I fully understand the human desire to label, codify, and categorize everything. Fitting everything into neat and tidy boxes makes us feel secure in a world of insecurity. The problem is that often the only way something fits into a rigid category is by someone making it fit. Forcing something into a box thusly is a foolproof way to break off many important pieces. But if we don’t have a rigid definition for Wicca and Witchcraft, what then? Does this mean that just anyone can call herself a Witch? That anyone can say he practices Wicca?

In short, yes.

We have all encountered those people we like to call “fluffy bunnies.” You know the stereotype: the rebellious teenager in dark eye makeup, who broadcasts to the entire world that he/she is Wiccan, just to shock parents and teachers. The bored person who reads one book on Wicca and declares herself Lady Athena, Grand High Priestess of blah blah blah. I don’t like these people any more than most other serious Pagans--I much prefer intelligent, well read Pagans like Mike Nichols and Raymond Buckland (even if I don’t always agree with them) .

Am I saying fluffy bunnies should have the right to call themselves Wiccans and Witches? Actually, I wish they wouldn’t, but I’m saying that neither I nor anyone else has a copyright on those names, so no one can tell them not to use them.

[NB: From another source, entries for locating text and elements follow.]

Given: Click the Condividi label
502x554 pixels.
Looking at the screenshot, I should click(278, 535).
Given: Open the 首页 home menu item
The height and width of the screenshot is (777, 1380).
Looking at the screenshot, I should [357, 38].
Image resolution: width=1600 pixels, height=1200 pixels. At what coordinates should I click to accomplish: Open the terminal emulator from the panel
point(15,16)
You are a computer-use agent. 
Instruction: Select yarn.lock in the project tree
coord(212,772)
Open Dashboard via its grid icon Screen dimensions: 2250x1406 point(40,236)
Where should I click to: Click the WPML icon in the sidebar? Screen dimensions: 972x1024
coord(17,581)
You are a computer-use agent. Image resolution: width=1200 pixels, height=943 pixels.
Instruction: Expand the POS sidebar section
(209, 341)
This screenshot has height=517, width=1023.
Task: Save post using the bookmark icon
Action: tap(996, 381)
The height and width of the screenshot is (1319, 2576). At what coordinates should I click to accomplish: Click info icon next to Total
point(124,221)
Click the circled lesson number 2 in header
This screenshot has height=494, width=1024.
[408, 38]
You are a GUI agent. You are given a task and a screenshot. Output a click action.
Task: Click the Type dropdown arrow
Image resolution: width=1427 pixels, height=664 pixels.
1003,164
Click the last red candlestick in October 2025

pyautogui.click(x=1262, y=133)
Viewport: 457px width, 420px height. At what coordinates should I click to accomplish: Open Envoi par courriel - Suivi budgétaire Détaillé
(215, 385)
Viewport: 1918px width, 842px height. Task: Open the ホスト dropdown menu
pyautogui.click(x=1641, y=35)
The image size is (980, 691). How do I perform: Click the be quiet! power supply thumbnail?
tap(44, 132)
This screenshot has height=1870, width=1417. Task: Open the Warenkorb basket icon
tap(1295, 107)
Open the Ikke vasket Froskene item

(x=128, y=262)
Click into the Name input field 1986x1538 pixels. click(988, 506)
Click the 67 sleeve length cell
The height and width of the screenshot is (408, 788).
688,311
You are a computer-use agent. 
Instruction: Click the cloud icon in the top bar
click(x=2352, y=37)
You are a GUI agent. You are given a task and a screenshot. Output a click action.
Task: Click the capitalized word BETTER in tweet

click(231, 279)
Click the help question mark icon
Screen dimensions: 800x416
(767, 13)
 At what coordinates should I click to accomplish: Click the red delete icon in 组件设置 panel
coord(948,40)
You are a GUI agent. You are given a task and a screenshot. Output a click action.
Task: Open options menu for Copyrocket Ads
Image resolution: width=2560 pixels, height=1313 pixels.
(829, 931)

In closing, I’d like to remind my readers that there are many Witchcraft traditions that don’t fit the formulaic definition of Wicca, but are nonetheless meaningful and powerful traditions. In Andanti, for example, we acknowledge a host of gods and goddesses, not just two. And as far as correspondences, if you say to an Andanti Witch “East corresponds to Air and the wand, ” s/he will probably answer, “Yes…except when it doesn’t.” Andanti is not the only example. What about Cochrane and all the other non-Gardnerian teachers active in Britain in Gardner’s day? What about the longstanding English tradition of the cunning men? Have we all forgotten about Feri Witchcraft, an American tradition that is at least as old as Gardnerian, if not older?

We’re all humans, even if we don’t all look the same. We’re all Witches, even if our practices don’t look the same.